Within Grace, a number of basic classes are used intensively as argument and return objects for other parts of the library. This makes sense, it's what we call eating your own dogfood: a good way to make sure that your product is tasty and nutricious. First we will go over these classes quickly, then we'll illustrate their typical usage through some example code.

The string Class

The most lamented design decision in the C language is the lack of a native string type. There are support groups for people suffering from this oversight. In place of a string type proper, in C there is only the concept of an array of character bytes. The Grace string class is a good alternative for storing static and dynamic string data. Some of its strong points:

  • When string data is assigned from another string object, the library uses a copy-on-write mechanism to keep memory usage within bounds: Both strings use the same part of memory until one of them is changed and reserves a private copy.
  • Many built-in operations can be performed on the object to help you with common tasks when processing all kinds of text data.
  • The string data is kept inside a dynamic buffer that allocates new memory on the go, so there is no such thing as a buffer overflow.
  • A string can contain full 8 bit data including NUL characters, so it can double up as a general storage buffer for binary data like bitmaps.

Objects of the string class can be used seamlessly when calling C functions that expect a regular C string. The other way around things are fine, too. If you define functions or methods to accept a string object as an argument, it will accept a C-string just fine.

The statstring Class

Like the regular string class, statstring is a container for string data, but it is optimized for keeping strings that are more static in nature and could be used as an index value for object collections. Alongside the regular string buffer, a calculated hash value is kept inside its objects for this purpose. Within a single thread context, all statstring objects that have the same data point to the same memory region, making it a useful companion for large arrays of indexed sets.

The value Class

A powerful container class for keeping variable data. A value object can contain any of the following:

  • Signed or unsigned integer values (8, 16, 32 or 64 bits)
  • Strings
  • Boolean values
  • IP address values
  • Fixed point decimal numbers (for currency data).
  • Double precision floating point values
  • Attributes indexed by a statstring key
  • Child value objects (numbered or indexed by statstring key)

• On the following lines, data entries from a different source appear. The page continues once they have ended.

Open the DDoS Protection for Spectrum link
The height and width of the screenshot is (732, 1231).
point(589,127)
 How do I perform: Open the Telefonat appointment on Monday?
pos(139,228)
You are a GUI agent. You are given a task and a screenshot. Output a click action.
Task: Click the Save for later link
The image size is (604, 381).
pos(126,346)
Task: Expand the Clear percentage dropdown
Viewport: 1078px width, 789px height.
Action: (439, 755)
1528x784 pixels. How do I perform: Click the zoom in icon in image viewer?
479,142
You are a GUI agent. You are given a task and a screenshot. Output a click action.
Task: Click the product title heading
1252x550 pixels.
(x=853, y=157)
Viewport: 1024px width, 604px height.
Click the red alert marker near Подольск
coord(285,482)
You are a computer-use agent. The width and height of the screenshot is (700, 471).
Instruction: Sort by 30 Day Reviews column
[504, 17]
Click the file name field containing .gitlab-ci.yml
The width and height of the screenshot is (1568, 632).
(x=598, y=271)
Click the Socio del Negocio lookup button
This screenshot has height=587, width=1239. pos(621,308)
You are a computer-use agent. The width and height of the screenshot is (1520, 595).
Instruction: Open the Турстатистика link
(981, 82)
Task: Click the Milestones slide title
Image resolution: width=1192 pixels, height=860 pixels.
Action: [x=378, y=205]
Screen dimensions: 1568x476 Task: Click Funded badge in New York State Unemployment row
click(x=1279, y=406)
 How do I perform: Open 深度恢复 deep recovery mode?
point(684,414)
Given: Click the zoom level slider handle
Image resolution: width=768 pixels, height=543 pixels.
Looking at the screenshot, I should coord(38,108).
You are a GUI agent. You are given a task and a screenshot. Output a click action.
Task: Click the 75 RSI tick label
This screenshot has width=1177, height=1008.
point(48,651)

The class has all the ingredients for exchanging data without casting the data specification in iron. There are a many ways to serialize and deserialize value objects, with representation formats including:

Format Read Write Attributes IPv4 Currency
GraceXML
Generic XML with Schemas
Apple plist - - -
Compressed XML * * *
SHoX Binary
CSV - - -
INI - - - -
PHP Serialized * - -
JSON - - -

In other words, it's extremely easy to connect and talk to the outside world and create easy bindings from your applications for data coming from and going to programs written in other languages.

The currency Class

Class currency is a simple class for fixed point arithmetic, to be used when doing financial calculations that mandate non-use of floating point numbers. It can be formatted for output, externally it is always represented as a cents amount with 2 decimals, internally it currently uses 3 decimals. Beancounters with fixations on regulatory banalities tend to frown upon scary floating point calculations for financial statements; In such a war on your sanity this will be a useful weapon.

The ipaddress Class

For an easy representation of a 32 bits IPv4 address, Grace offers the ipaddress class. It is compatible with the value class for storage and retrieval and serialization. Classes like tcpsocket and tcplistener accept ipaddress objects for binding and connecting.

The timestamp Class

For time keeping and calendar calculations, the timestamp class offers convenient storage, including conversion from popular text-based data/time formats. The class is timezone-aware and can deal with time in a resolution of either seconds or microseconds.